Unsatisfied with the eye stress induced by the map title, the author decides to make his or her next bit of text, the “Resources provided through Church of the Brethren Network” line, partly transparent, making the map title look perfectly clear by comparison. Also, in so doing, the author reveals his or her knowledge of how to change the transparency of objects on the map, leading me to wonder: why didn’t you do that for the ovals, so that I can see a bit of the land underneath?

One Nice Thing: The colors of the ovals are, at least, reasonably sensible. These data cannot be ordered (they’re categorical data)…you can’t put Western above or below Alexandrian, etc. There is no natural ranking. So, you want to use colors which likewise not orderable, and the ones chosen are, indeed, not orderable. Though, yellow might have been better than blue, to make Alexandrian stand out from the water.

Check out the part of the website which has the map, if you want to understand this post’s title. It’s worth it.


The Town Spreadsheet

The Town of Blooming Grove, Wisconsin. A magical, pixellated land full of jagged lakes and rambling, rustic acres:

Setting aside for a moment the fact that the map has about as much detail as a Pac-Man level, I want to point out that this map is actually provided by the town as a Microsoft Excel spreadsheet. I am not kidding.

Look, the town population is only about 1700. That’s smaller than a lot of high schools. I can understand that they don’t have a trained cartographer on staff, and when someone decided to make a map, they were not going to be using the latest and most advanced tools that professional cartographers use. But if you want to make a map with giant pixels, try MS Paint (or your preferred equivalent). It is, in fact, significantly harder to make a blocky pixel map in Excel. It’s a spreadsheet program. It’s designed to crunch numbers and show you if the town can afford this year’s hayride. It takes some doing to get pictures out of it.

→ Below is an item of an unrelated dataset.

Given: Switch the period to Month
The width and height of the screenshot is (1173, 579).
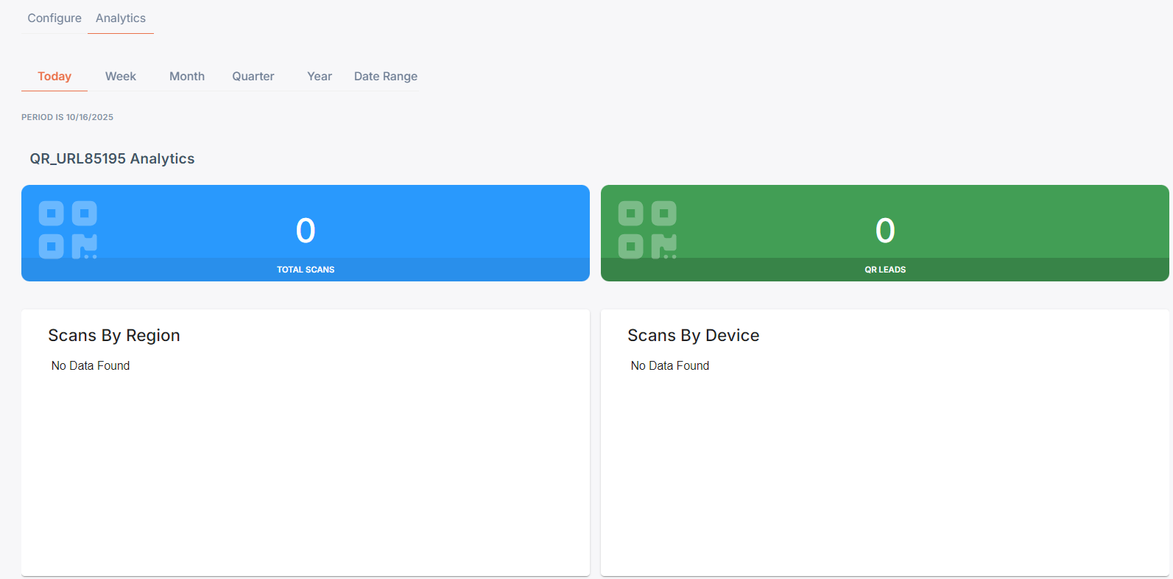Looking at the screenshot, I should click(x=187, y=76).
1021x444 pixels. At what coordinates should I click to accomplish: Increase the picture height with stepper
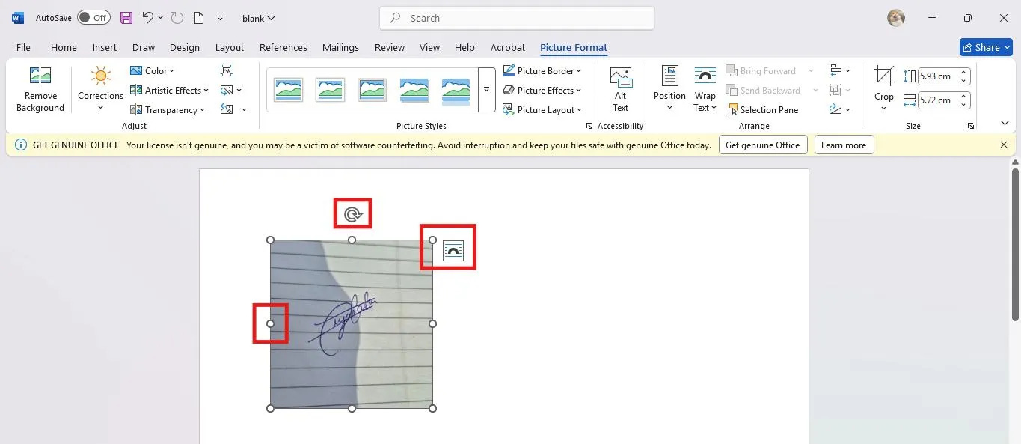[x=964, y=73]
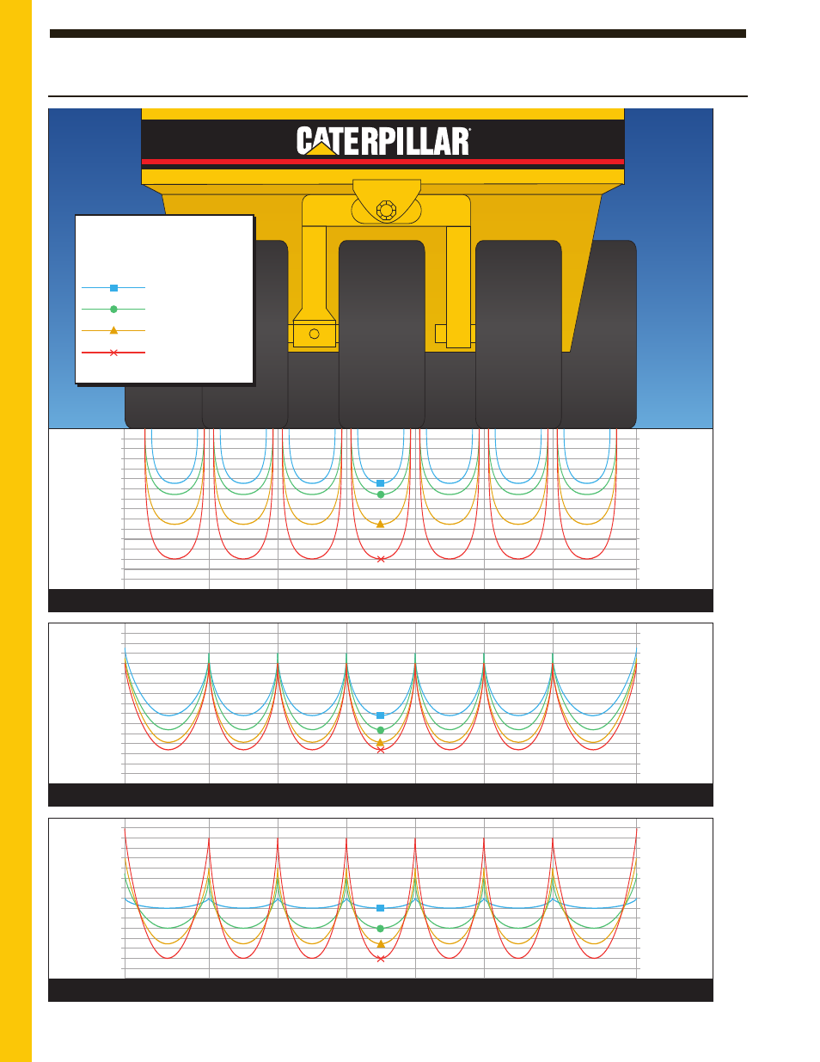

I have no idea what “Freeway Manor” is, but it sounds like it’s peaceful and has a great view. Is it a subdevelopment? A neighborhood? Not really clear on that. A legend of some sort might be handy, but all we get is “Anything in Green is the Town of Blooming Grove.” Anything. Any lush, verdant paradise you encounter? That’s Blooming Grove.

I think I’ll just stop right there, and leave the rest of the criticism and commentary to you, gentle reader.

One Nice Thing: Making a map in Excel is certainly an interesting challenge, and this person has managed to construct what is indeed, arguably, a map. For a first attempt, not bad. At, least I hope it’s his/her first attempt at maps ever. And that he or she hasn’t ever seen a map before. Please, please let that be true.

Thanks to my boss, Tanya, for pointing this one out to me.


What Have I Done?

It seems only fair for me to start this blog out with one of my own works, which still graces the Wikipedia page on the Kalamazoo River:

Kalamazoo River Map


The labeling is troubling, and the whole thing has this “I threw it together in MS Paint” look (which, actually, I didn’t), but the real problem is the inset in the lower left.  See, there’s a problem on a lot of maps called the island effect, where you just show one state or country in your map, and completely leave off the other geographic context. Look at the area to the immediate west of Michigan. It’s brown. That’s where Lake Michigan is. Also, Wisconsin. Apparently, Wisconsin (not to mention other bordering states) blends seamlessly and stealthily into the Great Lakes. So does Canada – they have, in fact, hidden their entire country in camouflage in preparation for the big invasion.

Also, in the inset, Michigan is surrounded by the same brown used for land on the main map…making it look more like a hole in the middle of the land rather than an island. And like there’s no water around it at all, only barren wasteland.

To be nice (to myself), I did make this some time before I actually had any cartographic training, or even access to the proper tools. I’ve been planning for years to replace this with a better effort. Someday, perhaps that will happen.

One Nice Thing: The city label size varies by city population. Though, you know, it would be nice if I indicated that in some way.